Marie Rosenblatt dies pianist had played for czar

December 04, 1990

Graveside services for Marie Rosenblatt, who once played a piano concert for the Russian royal family at the Winter Palace in St. Petersburg, now the Hermitage museum in Leningrad, will be held at 11 a.m. today at the South Hill Hebrew Cemetery in York, Pa.

Mrs. Rosenblatt, who was 97, died Sunday at the Jewish Convalescent and Nursing Home after a heart attack.

The former Marie Kagan was a native of Leningrad. Her father owned a jewelry store that was patronized by members of the court.

She gave the piano concert as a member of the honors class of her school.

Though other family members had left Russia, she and her husband, Dr. Joseph Alter Rosenblatt, remained several years after the 1917 revolution in hopes of better times. When those hopes faded and the Communist government detained Dr. Rosenblatt, Mrs.
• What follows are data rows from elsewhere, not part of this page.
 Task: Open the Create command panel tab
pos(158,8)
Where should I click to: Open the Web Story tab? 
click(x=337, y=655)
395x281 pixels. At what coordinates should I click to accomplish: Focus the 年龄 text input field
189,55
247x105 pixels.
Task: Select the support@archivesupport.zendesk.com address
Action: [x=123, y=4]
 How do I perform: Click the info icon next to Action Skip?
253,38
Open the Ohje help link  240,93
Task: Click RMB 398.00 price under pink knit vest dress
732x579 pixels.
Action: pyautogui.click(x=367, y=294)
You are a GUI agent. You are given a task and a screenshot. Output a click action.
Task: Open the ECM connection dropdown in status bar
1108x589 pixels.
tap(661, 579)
Rosenblatt and her oldest child made their way alone to Hamburg, Germany.

In 1925, Dr. Rosenblatt gained his exit from Russia by bribes and joined his family in Germany. They settled in York, Pa., where she had relatives, in 1925.

While he completed an internship in Johnstown, Pa., she lived in York, giving music lessons and playing in concerts for the benefit of local groups.
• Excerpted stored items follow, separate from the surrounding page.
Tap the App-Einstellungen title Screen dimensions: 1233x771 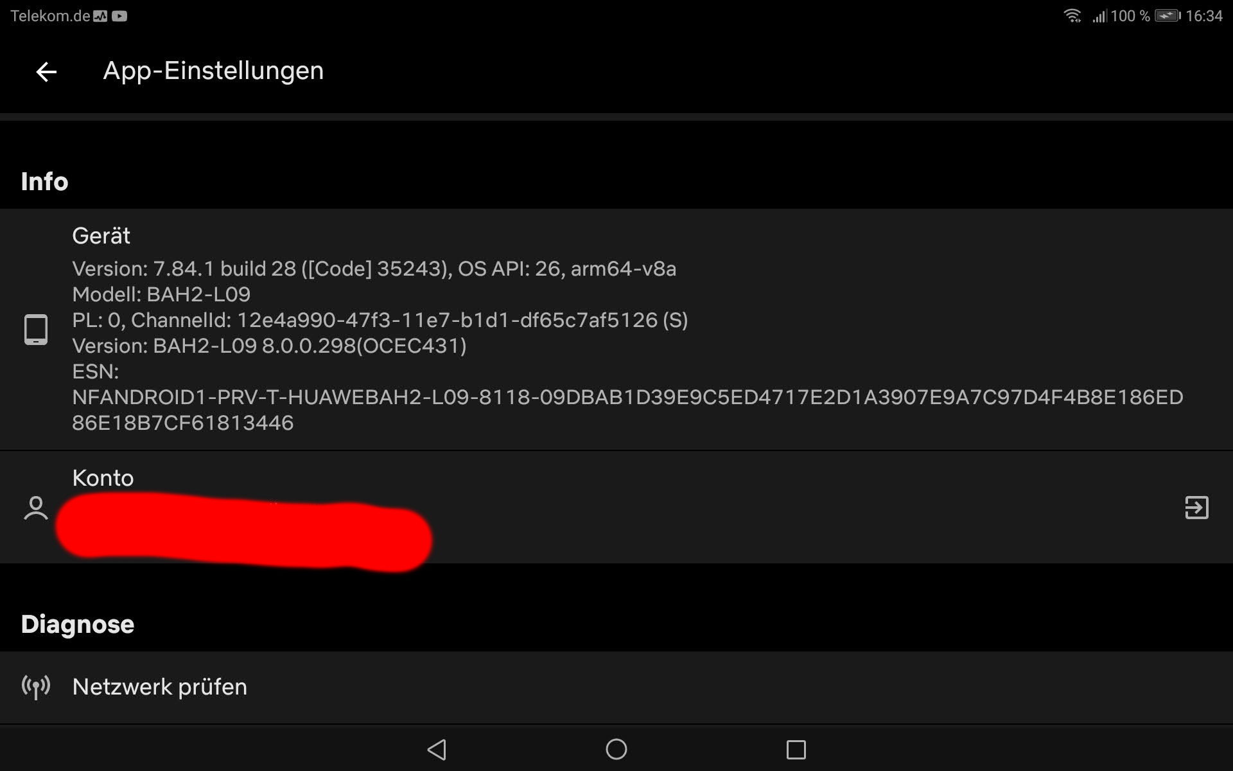coord(213,71)
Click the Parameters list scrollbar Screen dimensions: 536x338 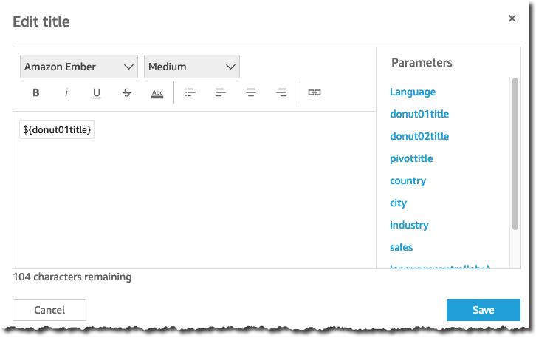[x=515, y=154]
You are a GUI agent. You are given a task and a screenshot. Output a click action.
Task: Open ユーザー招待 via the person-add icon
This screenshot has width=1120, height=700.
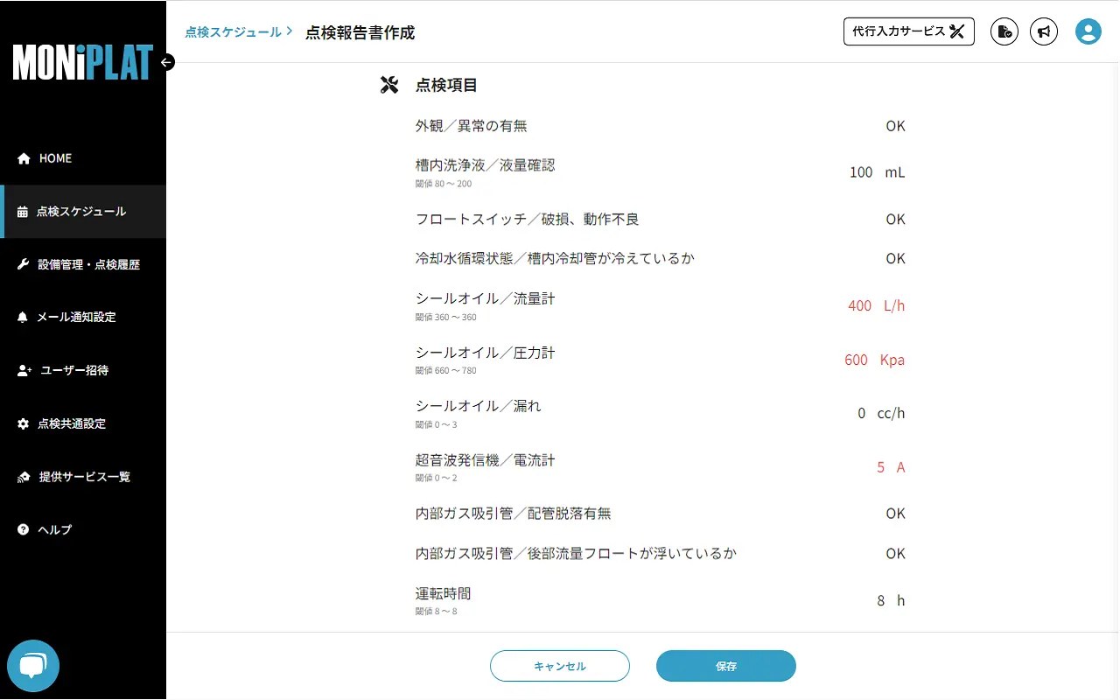click(25, 370)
In 1930, they moved to Baltimore, and he practiced internal medicine until his death in 1948.

Mrs. Rosenblatt was a member of the Oheb Shalom Congregation, the Baltimore Chapter of Hadassah and the Women's Civic League, and also worked in support of the Peabody Institute.

She is survived by a son, James Z. Ross of Baltimore; three daughters, Hilda R. Ross of Gainesville, Fla., Jacqueline R. Rosenblatt of Big Pine Key, Fla., and Paula R. Finck of Reader, W.Va.; 12 grandchildren; and 12 great-grandchildren.